日経平均株価が3か月で3000円も上昇したのを見て、腰の重い日本の個人投資家もようやく動き始めている。
カブドットコム証券では、1月の新規口座の開設数が前月の2倍近くに急増。2月に入ってから、ネット証券大手4社の開設数は前月比15%増の約1万8000口座も増えた。
それでも銀行や生保など、日本の機関投資家はいまだに売り越している状態だ。直近のデータ(3月第2週)でも約5億円の売り越し。3月末決算を前に利益を確定させた後、ようやく本格的に買いを入れてくると見られている。
そんな足の遅い日本の投資家を横目に、足の速い外国人投資家はすでに莫大な利益を上げている。

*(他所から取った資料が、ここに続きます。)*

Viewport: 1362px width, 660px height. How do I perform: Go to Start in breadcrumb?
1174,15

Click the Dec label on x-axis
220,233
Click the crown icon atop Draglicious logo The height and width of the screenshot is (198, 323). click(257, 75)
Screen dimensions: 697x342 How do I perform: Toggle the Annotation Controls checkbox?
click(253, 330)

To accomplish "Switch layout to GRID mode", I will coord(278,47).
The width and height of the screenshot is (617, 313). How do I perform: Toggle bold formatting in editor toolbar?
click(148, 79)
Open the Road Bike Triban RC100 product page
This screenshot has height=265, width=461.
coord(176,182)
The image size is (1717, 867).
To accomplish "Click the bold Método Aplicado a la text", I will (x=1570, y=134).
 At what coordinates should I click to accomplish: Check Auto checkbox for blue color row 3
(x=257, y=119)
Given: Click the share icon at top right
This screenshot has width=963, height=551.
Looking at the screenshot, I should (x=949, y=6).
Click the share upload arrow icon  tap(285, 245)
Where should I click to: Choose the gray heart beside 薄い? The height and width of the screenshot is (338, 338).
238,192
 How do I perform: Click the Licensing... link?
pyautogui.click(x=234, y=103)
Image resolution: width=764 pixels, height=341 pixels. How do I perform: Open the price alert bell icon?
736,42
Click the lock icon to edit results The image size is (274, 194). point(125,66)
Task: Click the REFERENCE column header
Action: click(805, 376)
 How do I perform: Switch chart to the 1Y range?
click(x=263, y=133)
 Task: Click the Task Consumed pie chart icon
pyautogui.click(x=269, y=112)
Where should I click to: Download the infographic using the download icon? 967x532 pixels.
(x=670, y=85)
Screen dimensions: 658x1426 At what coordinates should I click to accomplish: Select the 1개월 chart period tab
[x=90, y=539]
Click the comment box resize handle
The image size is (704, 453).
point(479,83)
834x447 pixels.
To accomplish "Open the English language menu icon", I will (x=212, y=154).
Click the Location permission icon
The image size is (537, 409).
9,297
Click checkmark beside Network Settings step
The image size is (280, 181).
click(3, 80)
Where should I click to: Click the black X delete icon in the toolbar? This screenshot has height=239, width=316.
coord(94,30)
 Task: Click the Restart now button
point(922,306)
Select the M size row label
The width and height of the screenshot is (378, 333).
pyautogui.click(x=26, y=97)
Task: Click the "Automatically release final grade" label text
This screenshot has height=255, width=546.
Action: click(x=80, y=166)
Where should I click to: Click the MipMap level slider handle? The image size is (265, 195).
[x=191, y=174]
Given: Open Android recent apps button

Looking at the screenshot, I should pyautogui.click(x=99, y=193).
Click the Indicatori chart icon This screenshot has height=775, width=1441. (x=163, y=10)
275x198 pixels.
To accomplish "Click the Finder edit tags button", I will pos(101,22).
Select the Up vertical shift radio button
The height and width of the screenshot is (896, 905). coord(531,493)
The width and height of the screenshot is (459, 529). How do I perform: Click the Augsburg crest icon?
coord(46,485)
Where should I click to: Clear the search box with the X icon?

野田前首相が解散宣言をした昨年の11月14日から現在の上昇相場が始まっているが、その11月第2週から外国人投資家は買い越しに転じている。それから一度も売り越しになることなく、徹底して買い越し続け、3月中旬までの累計買越額はおよそ6兆円に達した。いまさらいうまでもないことだが、アベノミクス相場を作ってきたのは、日本人ではなく外国人だったことの証明である。
「日本にようやくバブルがやってきた」という謳い文句につられ、最近になって買い始めた国内の投資家はまだまだ株価は上がると信じたいところだろう。しかし、すでに外国人投資家は大きな利益を手にしているので、今までに買った株をいつ売って利益を確定させるか、という出口戦略を練り始めている。
アメリカ系ヘッジファンドの運用担当者がいう。
「日本の株高はアベノミクスへの期待感だけで、実体経済の伴わない単なる金融バブルだ。そんな危なっかしい相場で、成長余力のある中小型株を買って長期保有で儲けるなんて少しも考えていない。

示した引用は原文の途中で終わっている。